Authentic assessment has several advantages over traditional assessment, summarized in the table below.

Authentic Assessment Traditional Assessment
Requires students to contextualize and apply what they have learned. Asks students about what they learned out of context and tends to encourage rote memorization ("what do we need to know for the test?")
Forces students to work within the ambiguities and grey areas present in the real world. Encourages students to think about issues in "right" versus" wrong terms.
Challenges students with a full array of tasks, challenges, and priority-setting that is required in solving problems in the real world. Tends to focus on single answers to problems.
Look at students' abilities to plan, craft, and revise thorough and justifiable arguments, performances, and products. Rarely provides students opportunities to plan, evaluate, adjust, and revise responses.
Often include ambiguous problems and roles that allow students to practice dealing with the ambiguities of the real world. Frequently focus on discrete, static (and often arbitrary) elements of the skills necessary to work on ambiguous challenges.

Wiggins, Grant (1990). The case for authentic assessment. Practical Assessment, Research & Evaluation. 2(2).
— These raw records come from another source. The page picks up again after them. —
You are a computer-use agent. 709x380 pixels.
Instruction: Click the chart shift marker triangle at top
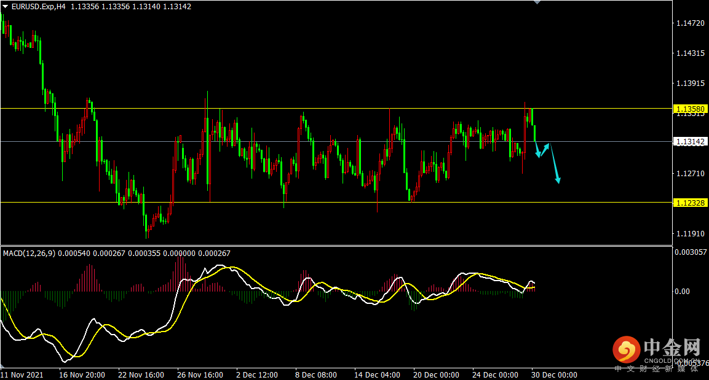coord(537,2)
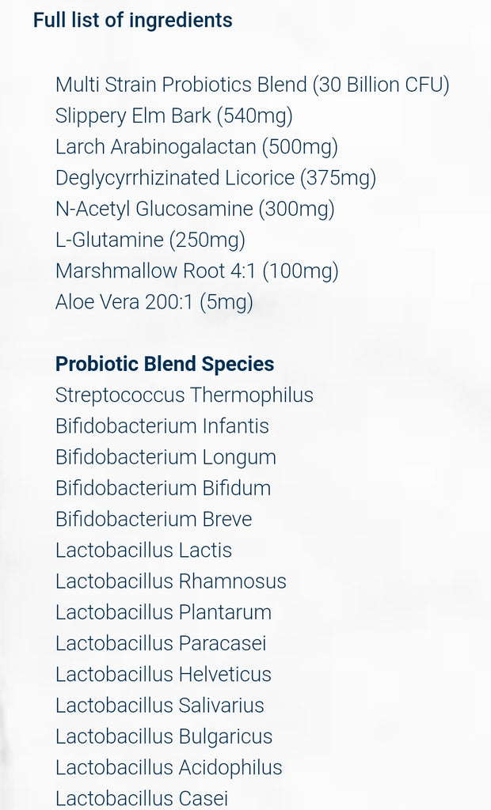Click the Probiotic Blend Species heading

[x=165, y=364]
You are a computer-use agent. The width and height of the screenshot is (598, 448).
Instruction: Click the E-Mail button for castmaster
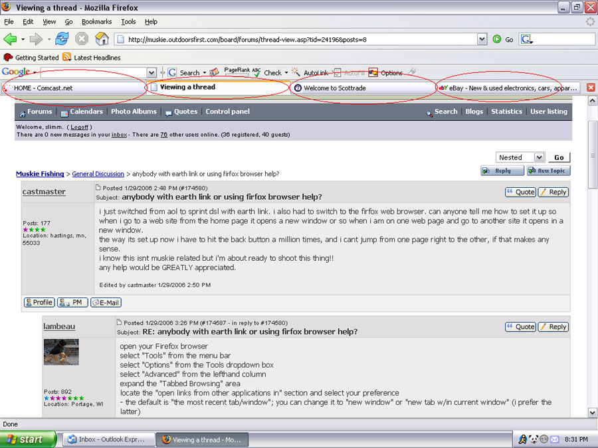pos(106,302)

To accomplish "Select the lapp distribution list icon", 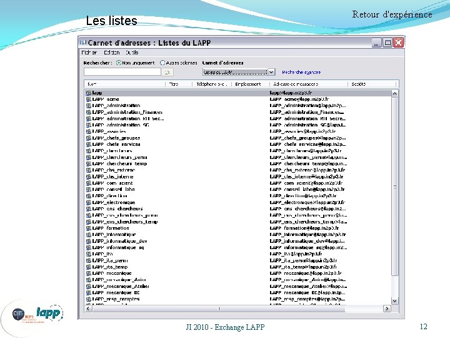I will pos(89,93).
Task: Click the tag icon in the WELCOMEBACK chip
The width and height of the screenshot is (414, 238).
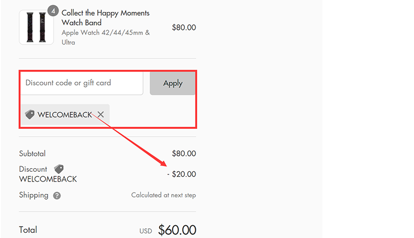Action: point(30,114)

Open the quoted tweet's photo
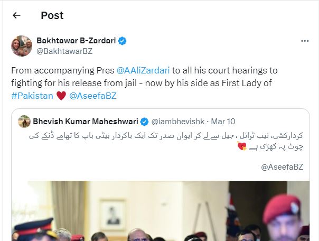coord(161,211)
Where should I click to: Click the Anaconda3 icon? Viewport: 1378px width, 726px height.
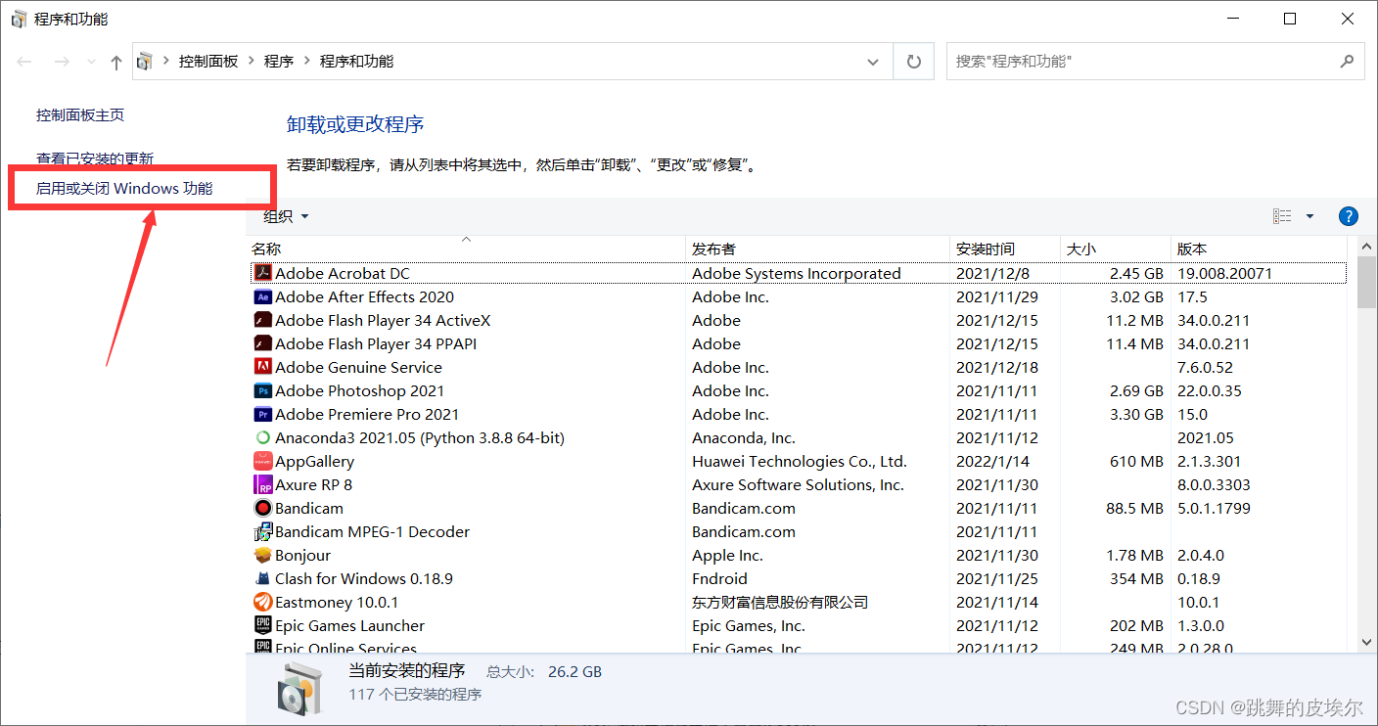click(x=262, y=437)
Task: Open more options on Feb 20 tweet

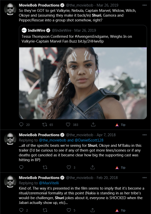Action: point(144,178)
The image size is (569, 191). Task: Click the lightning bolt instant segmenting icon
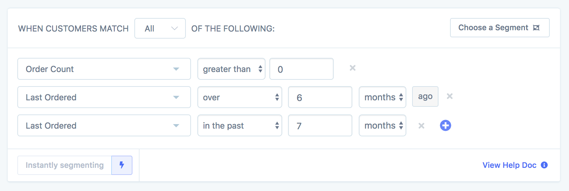pyautogui.click(x=122, y=165)

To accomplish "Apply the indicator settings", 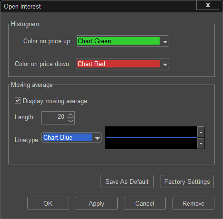I will (x=97, y=203).
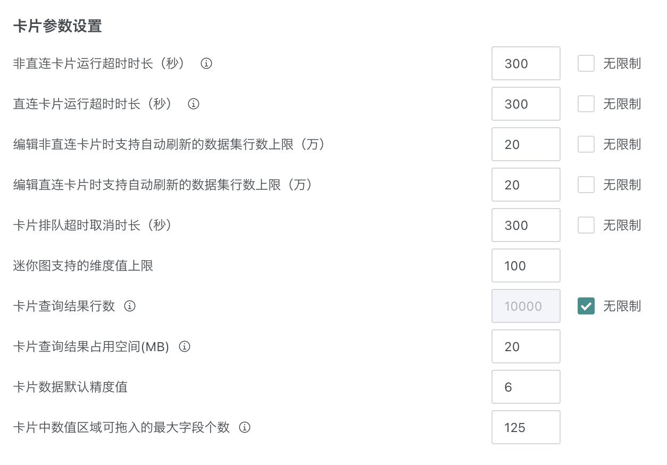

Here are some suggestions for developing an authentic assessment:

  • Identify at least one task students need to be able to do to be successful in employment and/or continuing education
  • Work with your fellow faculty/staff to determine how students might be able to demonstrate their ability to do the task(s)
  • Identify criteria to evaluate the task(s)
  • Evaluate students’ abilities to complete the criteria of the task(s)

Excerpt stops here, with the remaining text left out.